En déposant sa casquette de directeur et de président d’association, Montasser Kacem a revêtu celle de comédien pour monter sur la scène du Complexe des jeunes de Korba avec son spectacle “Fi Balek“. Une représentation empreinte d’improvisation et d’interaction avec le public, décrite comme une première en son genre en Tunisie. Ni véritable one-man show, ni stand-up, mais une expérience de « comédie interactive ».
Malgré quelques problèmes techniques révélateurs de la difficulté des conditions, le succès de la pièce et la réaction du public ont éclipsé ces failles. « J’attendais de trouver un public réactif, car je sais que Korba est une terre de théâtre », a confié Kacem dans une déclaration à Descartes Magazine.
Un festival entre passion et manque d’espaces
Le spectacle s’inscrivait dans le cadre de la clôture de la deuxième édition des Journées théâtrales de Korba, tenues pendant six jours sous le slogan « Le théâtre, c’est la vie », en partenariat avec le Centre des arts dramatiques et scéniques de Nabeul, la Maison de la culture Hassan Zoghlemi et le Complexe des jeunes de Korba. La clôture a été marquée par des hommages aux invités d’honneur et aux autorités locales, ainsi qu’une initiative remarquée de jeunes adolescents qui ont présenté une performance théâtrale en lien avec la cause palestinienne juste avant le lever de rideau.
Derrière cette vitalité se cache toutefois un manque criant de salles adaptées. Comme l’a souligné le directeur du festival, Abdelkader Najjar : « Le théâtre en plein air est voué à s’effondrer. Nous espérons avoir un espace digne de ce public avide de culture ».

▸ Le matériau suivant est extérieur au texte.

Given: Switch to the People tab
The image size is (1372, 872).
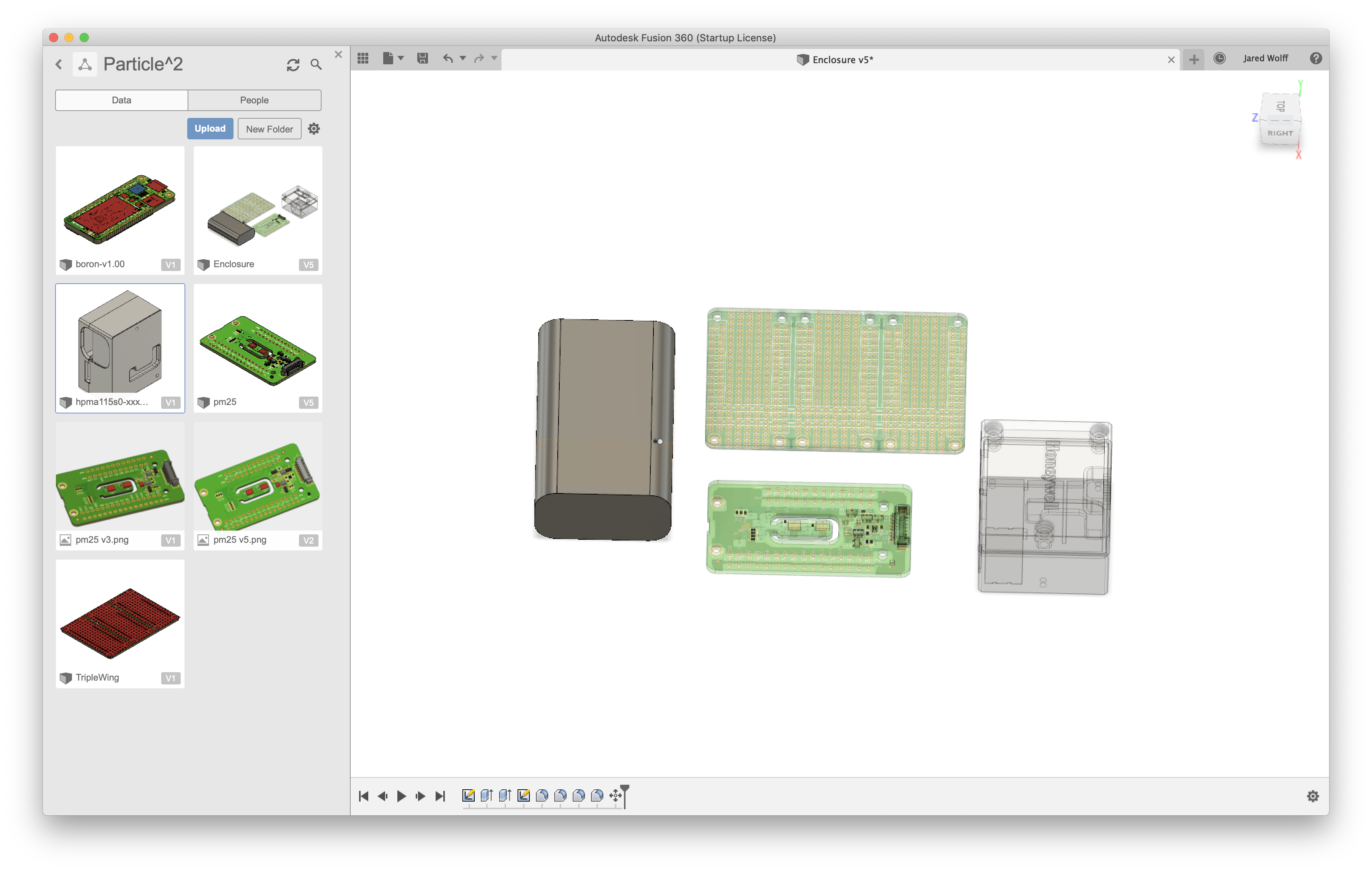Looking at the screenshot, I should point(254,100).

Korba… une ville qui respire le théâtre
À Korba, le public a grandi avec le théâtre dès son plus jeune âge, faisant de la ville une véritable école qui a vu passer de grands noms de la scène tunisienne. Mais cette passion se heurte à une réalité difficile, risquant de pousser les jeunes amateurs vers d’autres horizons. « Le manque d’infrastructures théâtrales a failli vider Korba de ses passionnés », ajoute Najjar.
Cette deuxième édition a montré que l’attachement au théâtre demeure malgré les obstacles : six représentations gratuites et des ateliers de formation ont été organisés pour ancrer les nouvelles générations dans la tradition théâtrale de leur ville.

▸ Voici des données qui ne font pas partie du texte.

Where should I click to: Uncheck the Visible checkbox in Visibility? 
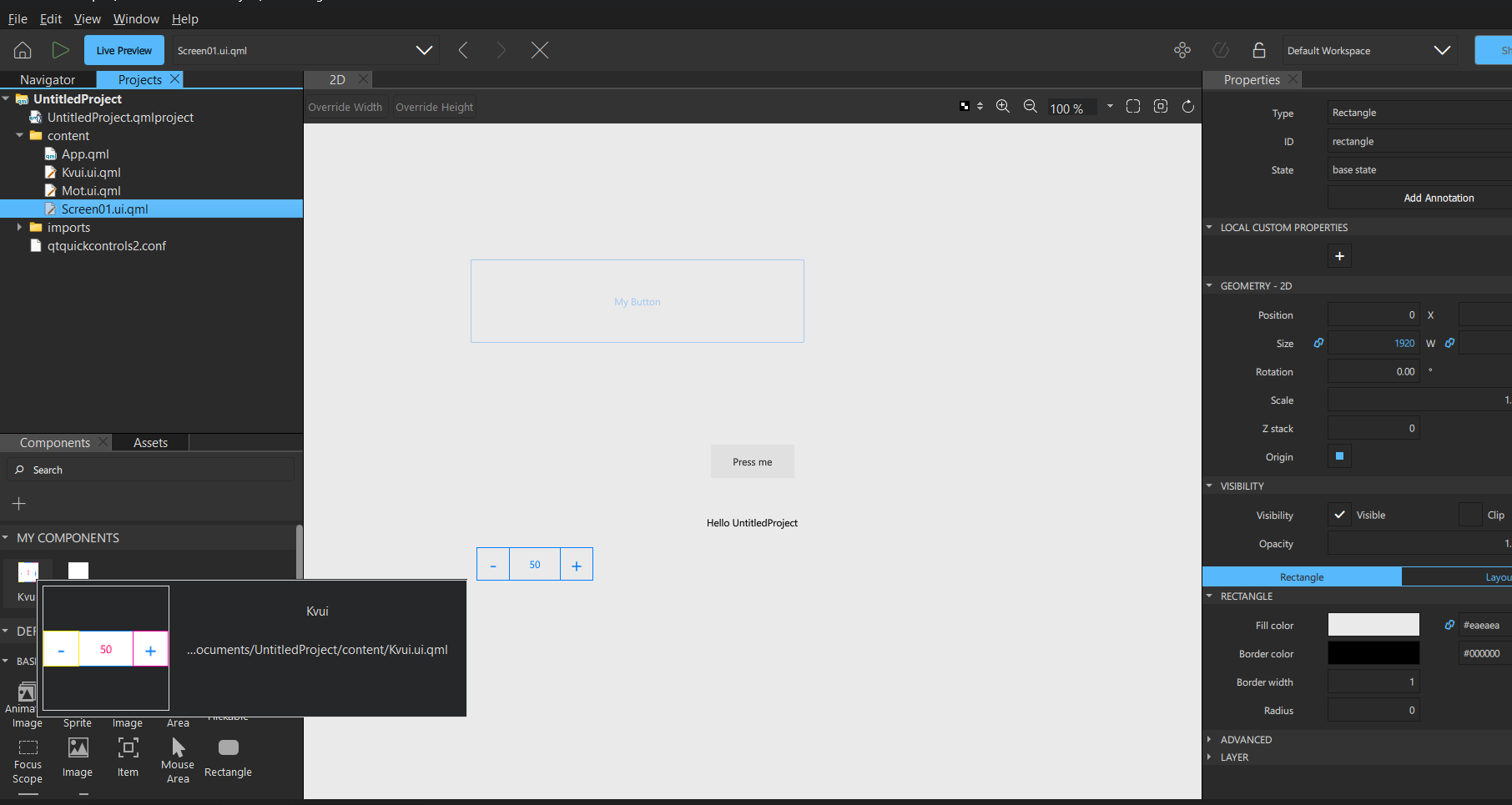click(x=1338, y=514)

“Fi Balek” : improvisation et esprit scénique
Montasser Kacem est monté pour la première fois sur scène en 2001 en tant que acteur, avant de se consacrer ces dernières années à la mise en scène et à la direction du festival International de Nabeul depuis 2013. Avec “Fi Balek“, il retrouve le jeu d’acteur dans une expérience où un texte existe bel et bien, mais où l’improvisation et l’interaction avec le public dominent, façonnant le spectacle au fil de la représentation.
Le comédien a joué sans aucune rémunération , précise Kacem, ajoutant que le véritable plaisir résidait dans la capacité à suivre le public et ses regards. Une performance qui a confirmé que, malgré le manque d’infrastructures, Korba continue de respirer le théâtre, et que l’amour du public pour cet art reste plus fort que tous les obstacles.